パリ五輪・レスリング女子76キロ級で金メダルを獲得した鏡優翔選手が、2024年8月21日にXで、五輪の第1試合以降、「右目の左右が見えにくくなってる」と告白した。
投稿では「明日病院に行きます」とされており詳細は不明だが、今後の競技生活に影響はあるのか。スポーツ眼科外来を設ける眼科医に話を聞いた。
「ドンペン」かぶって笑顔見せるも...心配の声相次ぐ
鏡選手は「実はオリンピックの1回戦で相手の頭が激突して以来 右目の左右が見えにくくなってるのを、やっと公に告白して、やっと明日病院に行きます」と報告した。
日本時間8月10日、エクアドル代表選手と初戦を闘った鏡選手は、2-0で勝利している。
この投稿には心配の声が寄せられたが、鏡選手はディスカウントストア「ドン・キホーテ」のキャラクター「ドンペン」の被り物をかぶり、笑顔を見せる写真とともに「こんな感じで元気モリモリなので安心してください」と元気をアピール。
レスリング・森川美和選手の「顔色悪そうだしくちびる黄色し大丈夫そ?」という返信に「いやそっちはドンペン」とツッコむなど、ユーモアあふれるやり取りも見せた。
SNS上では気丈にふるまう様子を見せる鏡選手だが、どのような状態であることが考えられるのか。あやし眼科クリニック(仙台市青葉区)の伊勢屋貴史医院長に話を聞いた。
強くぶつかった衝撃で
伊勢屋院長は、あくまで現時点での情報からの見解だとことわったうえで、もっとも可能性が高いのは、視神経管骨折による「外傷性の視神経症」だとみる。
それは「強くぶつかったことによって視神経を包む骨が折れ、視神経に当たると、その衝撃で視神経が腫れてしまうという状況」だと説明した。「眉の外側あたり」を強くぶつけると、そういった症状が現れることがあるとし、折れた骨が視神経に当たる場所によって、見えにくくなる箇所は異なるという。
仮に、このけがだった場合、どのような治療をすることになるのか。伊勢屋院長は次のように説明した。
「2日以内くらいに骨折の部分を取り除く手術をする。もしくはステロイドの点滴をして、神経の腫れをなるべく引かせるような治療。もしくはその両方をすることになります」
今後の競技生活への影響の可能性については、試合から10日以上経ち、症状が続いているという状況を踏まえると、「眼科医としては非常に心配」だという。

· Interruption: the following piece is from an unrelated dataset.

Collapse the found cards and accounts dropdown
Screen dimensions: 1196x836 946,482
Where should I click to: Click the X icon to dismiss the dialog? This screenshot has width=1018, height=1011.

なお、伊勢屋院長は、もう1つの可能性として「網膜浸盪症」も挙げる。
「目を強くガンとぶつけたことにより、カメラでいうところのフィルムの役割をはたす『網膜』が腫れてしまった状態です」と説明。その場合、「腫れた場所によっては、真ん中は見えるけども左右が見えにくいというのも一応は考えられると思います」とした。
実はオリンピックの1回戦で相手の頭が激突して以来
— 鏡優翔 yuuka KAGAMI (@yuukagami0914) August 21, 2024
右目の左右が見えにくくなってるのを、
やっと公に告白して、
やっと明日病院に行きます????????
ご心配ありがとうございます✨
— 鏡優翔 yuuka KAGAMI (@yuukagami0914) August 21, 2024
こんなにたくさんの方に言っていただけると思ってなくて"1番"ビックリしてます????